What to produce> Return every line of the listing below that contains the word "dark".

Records supplied>
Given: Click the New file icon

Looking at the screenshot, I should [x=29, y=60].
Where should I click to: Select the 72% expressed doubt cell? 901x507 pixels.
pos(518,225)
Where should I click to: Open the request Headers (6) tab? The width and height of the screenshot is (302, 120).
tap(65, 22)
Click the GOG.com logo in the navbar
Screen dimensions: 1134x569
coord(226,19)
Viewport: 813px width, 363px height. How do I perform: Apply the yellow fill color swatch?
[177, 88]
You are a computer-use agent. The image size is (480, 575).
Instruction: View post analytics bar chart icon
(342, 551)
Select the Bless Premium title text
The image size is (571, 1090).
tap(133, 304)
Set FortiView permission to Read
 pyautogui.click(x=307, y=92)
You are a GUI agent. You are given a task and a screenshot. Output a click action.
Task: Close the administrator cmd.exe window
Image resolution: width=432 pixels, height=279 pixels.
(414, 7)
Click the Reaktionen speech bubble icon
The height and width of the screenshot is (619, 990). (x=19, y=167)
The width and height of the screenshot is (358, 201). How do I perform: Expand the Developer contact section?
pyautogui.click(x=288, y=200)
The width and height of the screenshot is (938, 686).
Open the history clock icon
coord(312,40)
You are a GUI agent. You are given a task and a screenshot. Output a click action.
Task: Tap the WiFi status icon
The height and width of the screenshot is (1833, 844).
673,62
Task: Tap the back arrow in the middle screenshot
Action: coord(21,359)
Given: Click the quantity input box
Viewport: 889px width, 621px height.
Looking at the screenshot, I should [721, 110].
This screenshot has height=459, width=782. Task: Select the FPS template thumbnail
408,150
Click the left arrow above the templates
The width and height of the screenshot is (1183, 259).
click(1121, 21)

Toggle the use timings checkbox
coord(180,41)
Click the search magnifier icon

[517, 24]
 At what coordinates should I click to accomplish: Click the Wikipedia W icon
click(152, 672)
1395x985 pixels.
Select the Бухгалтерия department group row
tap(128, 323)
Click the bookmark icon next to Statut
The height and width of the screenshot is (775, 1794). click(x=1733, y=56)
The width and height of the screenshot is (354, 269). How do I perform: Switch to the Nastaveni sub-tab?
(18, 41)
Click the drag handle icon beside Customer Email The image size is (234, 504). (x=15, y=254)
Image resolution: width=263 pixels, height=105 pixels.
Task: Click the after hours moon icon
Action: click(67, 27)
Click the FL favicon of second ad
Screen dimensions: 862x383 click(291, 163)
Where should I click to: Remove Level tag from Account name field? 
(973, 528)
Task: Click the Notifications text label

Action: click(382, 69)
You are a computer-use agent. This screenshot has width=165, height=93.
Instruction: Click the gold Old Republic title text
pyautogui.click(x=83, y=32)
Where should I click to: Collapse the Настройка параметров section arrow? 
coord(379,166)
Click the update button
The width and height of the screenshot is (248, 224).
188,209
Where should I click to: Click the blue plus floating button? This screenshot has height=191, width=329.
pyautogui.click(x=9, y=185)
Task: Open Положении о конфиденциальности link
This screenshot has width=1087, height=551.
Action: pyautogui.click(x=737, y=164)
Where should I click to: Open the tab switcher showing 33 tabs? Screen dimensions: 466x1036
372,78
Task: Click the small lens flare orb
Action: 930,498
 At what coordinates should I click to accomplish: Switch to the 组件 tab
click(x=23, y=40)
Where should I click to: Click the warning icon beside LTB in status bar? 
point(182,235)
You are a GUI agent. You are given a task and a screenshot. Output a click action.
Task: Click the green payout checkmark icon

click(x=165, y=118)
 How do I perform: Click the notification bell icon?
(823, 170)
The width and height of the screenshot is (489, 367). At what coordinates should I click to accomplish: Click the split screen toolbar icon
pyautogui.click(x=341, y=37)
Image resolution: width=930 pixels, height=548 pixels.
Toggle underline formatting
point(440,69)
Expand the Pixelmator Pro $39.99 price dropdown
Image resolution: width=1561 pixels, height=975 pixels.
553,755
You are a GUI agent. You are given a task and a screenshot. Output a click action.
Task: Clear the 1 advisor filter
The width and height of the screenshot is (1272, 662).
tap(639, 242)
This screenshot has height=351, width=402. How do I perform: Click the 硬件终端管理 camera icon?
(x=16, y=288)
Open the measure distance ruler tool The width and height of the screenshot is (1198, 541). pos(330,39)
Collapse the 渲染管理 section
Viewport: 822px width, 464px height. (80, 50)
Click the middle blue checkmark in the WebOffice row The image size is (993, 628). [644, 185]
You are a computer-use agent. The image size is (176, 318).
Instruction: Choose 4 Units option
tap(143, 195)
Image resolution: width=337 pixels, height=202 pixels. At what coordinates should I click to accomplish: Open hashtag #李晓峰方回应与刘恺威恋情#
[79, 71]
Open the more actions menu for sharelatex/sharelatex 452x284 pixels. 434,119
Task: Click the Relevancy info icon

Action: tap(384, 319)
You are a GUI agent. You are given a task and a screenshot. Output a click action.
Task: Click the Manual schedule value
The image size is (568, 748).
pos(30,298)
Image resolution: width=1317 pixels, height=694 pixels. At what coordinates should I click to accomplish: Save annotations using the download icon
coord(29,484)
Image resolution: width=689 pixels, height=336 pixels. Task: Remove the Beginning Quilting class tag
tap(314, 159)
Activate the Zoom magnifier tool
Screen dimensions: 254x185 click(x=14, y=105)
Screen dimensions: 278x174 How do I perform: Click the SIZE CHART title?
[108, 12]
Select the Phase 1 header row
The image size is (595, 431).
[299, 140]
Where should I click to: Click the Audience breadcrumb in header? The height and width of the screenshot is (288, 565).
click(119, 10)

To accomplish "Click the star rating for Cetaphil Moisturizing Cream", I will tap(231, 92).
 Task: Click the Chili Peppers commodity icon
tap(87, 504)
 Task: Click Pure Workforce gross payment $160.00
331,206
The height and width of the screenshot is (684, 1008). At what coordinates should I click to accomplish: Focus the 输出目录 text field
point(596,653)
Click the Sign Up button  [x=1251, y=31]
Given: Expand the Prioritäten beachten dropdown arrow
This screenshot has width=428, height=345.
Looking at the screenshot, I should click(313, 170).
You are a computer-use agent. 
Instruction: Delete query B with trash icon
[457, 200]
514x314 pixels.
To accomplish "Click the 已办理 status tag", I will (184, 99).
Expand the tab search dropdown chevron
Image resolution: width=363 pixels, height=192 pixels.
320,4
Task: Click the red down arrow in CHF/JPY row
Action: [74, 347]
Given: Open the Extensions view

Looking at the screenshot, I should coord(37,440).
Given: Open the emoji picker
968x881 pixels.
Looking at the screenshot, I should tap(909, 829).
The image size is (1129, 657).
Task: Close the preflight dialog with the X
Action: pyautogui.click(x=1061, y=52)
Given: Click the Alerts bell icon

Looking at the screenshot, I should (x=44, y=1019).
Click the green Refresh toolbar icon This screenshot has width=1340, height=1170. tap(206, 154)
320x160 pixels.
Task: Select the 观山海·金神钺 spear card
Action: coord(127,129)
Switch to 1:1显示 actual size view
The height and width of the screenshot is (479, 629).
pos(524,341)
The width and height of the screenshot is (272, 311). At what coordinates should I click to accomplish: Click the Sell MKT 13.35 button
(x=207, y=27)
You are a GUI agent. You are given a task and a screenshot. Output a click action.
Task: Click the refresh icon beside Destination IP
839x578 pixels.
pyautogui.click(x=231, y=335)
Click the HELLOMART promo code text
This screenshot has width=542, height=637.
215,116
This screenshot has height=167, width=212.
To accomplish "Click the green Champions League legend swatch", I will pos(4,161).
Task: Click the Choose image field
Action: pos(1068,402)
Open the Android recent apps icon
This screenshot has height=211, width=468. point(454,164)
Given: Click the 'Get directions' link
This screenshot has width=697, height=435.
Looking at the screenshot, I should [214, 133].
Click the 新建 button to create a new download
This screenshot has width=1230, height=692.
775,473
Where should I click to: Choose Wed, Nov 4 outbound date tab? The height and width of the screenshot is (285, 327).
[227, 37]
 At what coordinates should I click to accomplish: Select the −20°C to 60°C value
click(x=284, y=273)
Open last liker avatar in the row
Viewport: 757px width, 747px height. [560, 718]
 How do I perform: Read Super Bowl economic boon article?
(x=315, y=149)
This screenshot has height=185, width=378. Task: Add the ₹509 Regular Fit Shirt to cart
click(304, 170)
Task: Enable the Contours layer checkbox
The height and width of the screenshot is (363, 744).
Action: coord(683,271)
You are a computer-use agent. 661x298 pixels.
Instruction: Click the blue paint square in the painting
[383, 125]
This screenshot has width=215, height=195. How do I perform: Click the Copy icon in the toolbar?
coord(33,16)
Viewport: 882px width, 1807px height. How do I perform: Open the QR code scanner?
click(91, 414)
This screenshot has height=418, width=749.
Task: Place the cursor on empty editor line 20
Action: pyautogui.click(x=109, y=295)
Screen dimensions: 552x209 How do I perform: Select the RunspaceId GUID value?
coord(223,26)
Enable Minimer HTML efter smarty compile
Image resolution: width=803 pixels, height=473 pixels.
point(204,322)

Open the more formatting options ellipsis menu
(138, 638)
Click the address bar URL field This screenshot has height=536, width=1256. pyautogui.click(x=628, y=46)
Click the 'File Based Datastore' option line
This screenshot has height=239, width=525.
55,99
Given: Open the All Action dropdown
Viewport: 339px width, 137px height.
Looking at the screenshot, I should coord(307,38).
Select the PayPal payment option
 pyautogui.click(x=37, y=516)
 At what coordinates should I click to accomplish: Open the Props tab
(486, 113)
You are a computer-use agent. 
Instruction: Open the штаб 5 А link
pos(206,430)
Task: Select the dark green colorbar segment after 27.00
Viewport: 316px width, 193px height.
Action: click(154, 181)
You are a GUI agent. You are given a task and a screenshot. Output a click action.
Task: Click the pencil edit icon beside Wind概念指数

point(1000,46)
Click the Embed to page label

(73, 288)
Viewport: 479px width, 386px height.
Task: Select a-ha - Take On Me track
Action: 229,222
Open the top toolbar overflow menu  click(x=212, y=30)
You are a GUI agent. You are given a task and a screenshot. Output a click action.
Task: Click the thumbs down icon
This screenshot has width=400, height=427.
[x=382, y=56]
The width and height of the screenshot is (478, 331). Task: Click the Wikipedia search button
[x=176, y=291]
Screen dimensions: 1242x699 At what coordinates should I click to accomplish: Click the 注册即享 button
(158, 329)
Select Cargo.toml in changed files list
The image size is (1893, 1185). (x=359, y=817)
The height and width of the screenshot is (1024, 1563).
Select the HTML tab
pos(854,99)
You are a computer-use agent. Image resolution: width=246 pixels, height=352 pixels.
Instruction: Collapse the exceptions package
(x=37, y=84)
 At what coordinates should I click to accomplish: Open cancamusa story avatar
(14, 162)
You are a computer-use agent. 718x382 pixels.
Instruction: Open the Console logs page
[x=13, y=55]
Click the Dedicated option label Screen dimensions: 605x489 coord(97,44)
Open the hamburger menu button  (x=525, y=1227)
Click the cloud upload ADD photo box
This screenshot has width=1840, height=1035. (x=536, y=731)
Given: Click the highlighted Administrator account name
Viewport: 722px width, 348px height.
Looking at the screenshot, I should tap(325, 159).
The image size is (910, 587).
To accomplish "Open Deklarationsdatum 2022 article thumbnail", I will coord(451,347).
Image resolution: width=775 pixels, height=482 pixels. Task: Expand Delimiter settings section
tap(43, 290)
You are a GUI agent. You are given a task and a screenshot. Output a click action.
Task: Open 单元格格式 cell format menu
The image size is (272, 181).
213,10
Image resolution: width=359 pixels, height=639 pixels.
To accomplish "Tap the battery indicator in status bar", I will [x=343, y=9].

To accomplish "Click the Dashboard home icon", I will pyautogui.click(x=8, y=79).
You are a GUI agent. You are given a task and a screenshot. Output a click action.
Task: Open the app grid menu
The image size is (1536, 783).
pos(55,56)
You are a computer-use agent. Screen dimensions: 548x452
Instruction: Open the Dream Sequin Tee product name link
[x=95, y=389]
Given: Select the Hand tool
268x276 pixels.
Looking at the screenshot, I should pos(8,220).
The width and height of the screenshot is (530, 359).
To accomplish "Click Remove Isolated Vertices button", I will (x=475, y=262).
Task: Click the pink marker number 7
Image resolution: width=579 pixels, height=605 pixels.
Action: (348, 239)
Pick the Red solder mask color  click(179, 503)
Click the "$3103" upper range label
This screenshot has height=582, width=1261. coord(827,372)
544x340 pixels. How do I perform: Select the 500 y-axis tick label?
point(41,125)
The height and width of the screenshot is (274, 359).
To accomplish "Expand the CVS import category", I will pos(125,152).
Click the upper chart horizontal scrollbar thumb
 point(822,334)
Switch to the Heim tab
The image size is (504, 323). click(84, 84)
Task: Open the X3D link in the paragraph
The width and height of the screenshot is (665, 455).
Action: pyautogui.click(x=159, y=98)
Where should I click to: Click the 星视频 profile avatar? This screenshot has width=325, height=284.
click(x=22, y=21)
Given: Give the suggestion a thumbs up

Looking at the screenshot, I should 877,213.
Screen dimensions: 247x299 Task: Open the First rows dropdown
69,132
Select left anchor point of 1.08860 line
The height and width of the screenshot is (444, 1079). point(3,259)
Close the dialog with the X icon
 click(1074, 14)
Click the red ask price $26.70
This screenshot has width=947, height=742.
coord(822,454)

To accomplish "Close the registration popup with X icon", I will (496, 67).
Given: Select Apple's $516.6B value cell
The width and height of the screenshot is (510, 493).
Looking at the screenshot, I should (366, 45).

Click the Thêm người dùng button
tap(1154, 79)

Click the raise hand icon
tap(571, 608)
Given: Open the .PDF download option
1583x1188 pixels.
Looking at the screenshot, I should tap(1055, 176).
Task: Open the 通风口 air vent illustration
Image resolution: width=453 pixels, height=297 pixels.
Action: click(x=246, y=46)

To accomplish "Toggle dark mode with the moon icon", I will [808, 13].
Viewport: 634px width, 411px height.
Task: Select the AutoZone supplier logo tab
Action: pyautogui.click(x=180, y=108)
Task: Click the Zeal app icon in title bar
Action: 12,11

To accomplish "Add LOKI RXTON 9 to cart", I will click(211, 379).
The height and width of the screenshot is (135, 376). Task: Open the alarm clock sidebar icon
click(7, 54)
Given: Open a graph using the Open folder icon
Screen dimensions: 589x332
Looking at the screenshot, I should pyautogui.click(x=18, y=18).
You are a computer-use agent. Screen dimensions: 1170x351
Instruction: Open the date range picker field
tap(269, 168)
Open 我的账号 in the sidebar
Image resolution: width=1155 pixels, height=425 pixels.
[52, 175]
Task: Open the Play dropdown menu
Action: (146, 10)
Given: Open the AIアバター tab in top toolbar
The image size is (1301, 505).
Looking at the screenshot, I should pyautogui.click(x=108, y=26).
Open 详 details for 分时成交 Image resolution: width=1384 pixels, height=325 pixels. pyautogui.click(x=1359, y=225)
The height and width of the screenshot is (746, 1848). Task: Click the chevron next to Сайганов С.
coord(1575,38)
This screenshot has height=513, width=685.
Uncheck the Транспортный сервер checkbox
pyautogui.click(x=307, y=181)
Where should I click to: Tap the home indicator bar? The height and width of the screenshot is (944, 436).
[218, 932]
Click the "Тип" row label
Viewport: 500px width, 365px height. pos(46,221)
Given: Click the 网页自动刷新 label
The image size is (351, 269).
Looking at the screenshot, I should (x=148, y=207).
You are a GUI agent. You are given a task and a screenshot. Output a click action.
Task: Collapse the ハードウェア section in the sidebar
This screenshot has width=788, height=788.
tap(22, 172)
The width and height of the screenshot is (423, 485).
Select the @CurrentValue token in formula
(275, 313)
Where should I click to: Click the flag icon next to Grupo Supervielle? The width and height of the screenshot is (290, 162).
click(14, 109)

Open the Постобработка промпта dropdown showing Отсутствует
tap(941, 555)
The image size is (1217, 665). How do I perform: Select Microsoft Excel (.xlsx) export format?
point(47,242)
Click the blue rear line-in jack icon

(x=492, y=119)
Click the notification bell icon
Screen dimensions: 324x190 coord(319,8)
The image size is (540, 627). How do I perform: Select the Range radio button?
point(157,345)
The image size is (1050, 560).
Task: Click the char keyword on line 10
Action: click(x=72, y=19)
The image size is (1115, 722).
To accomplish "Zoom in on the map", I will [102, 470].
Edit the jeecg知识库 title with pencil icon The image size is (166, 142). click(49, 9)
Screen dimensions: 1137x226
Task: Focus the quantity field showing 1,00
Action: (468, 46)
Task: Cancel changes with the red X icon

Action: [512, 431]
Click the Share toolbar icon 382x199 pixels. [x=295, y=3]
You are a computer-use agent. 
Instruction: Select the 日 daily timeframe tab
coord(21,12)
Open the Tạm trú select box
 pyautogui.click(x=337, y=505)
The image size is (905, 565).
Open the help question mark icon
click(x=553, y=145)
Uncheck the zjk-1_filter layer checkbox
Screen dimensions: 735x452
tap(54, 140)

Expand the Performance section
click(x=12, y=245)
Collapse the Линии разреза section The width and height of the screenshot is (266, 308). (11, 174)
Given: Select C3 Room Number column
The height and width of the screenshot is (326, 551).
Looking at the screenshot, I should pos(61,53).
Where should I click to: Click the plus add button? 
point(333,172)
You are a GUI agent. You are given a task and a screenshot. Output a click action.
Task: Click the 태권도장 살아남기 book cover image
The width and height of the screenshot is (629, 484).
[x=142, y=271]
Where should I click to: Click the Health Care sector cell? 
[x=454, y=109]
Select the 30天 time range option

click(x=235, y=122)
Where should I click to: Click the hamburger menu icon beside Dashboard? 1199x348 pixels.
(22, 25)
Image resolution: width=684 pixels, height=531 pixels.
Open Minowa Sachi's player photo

Solution for this exercise>
Task: Select the dark green colorbar segment after 27.00
To accomplish "Toggle dark mode with the moon icon", I will [808, 13].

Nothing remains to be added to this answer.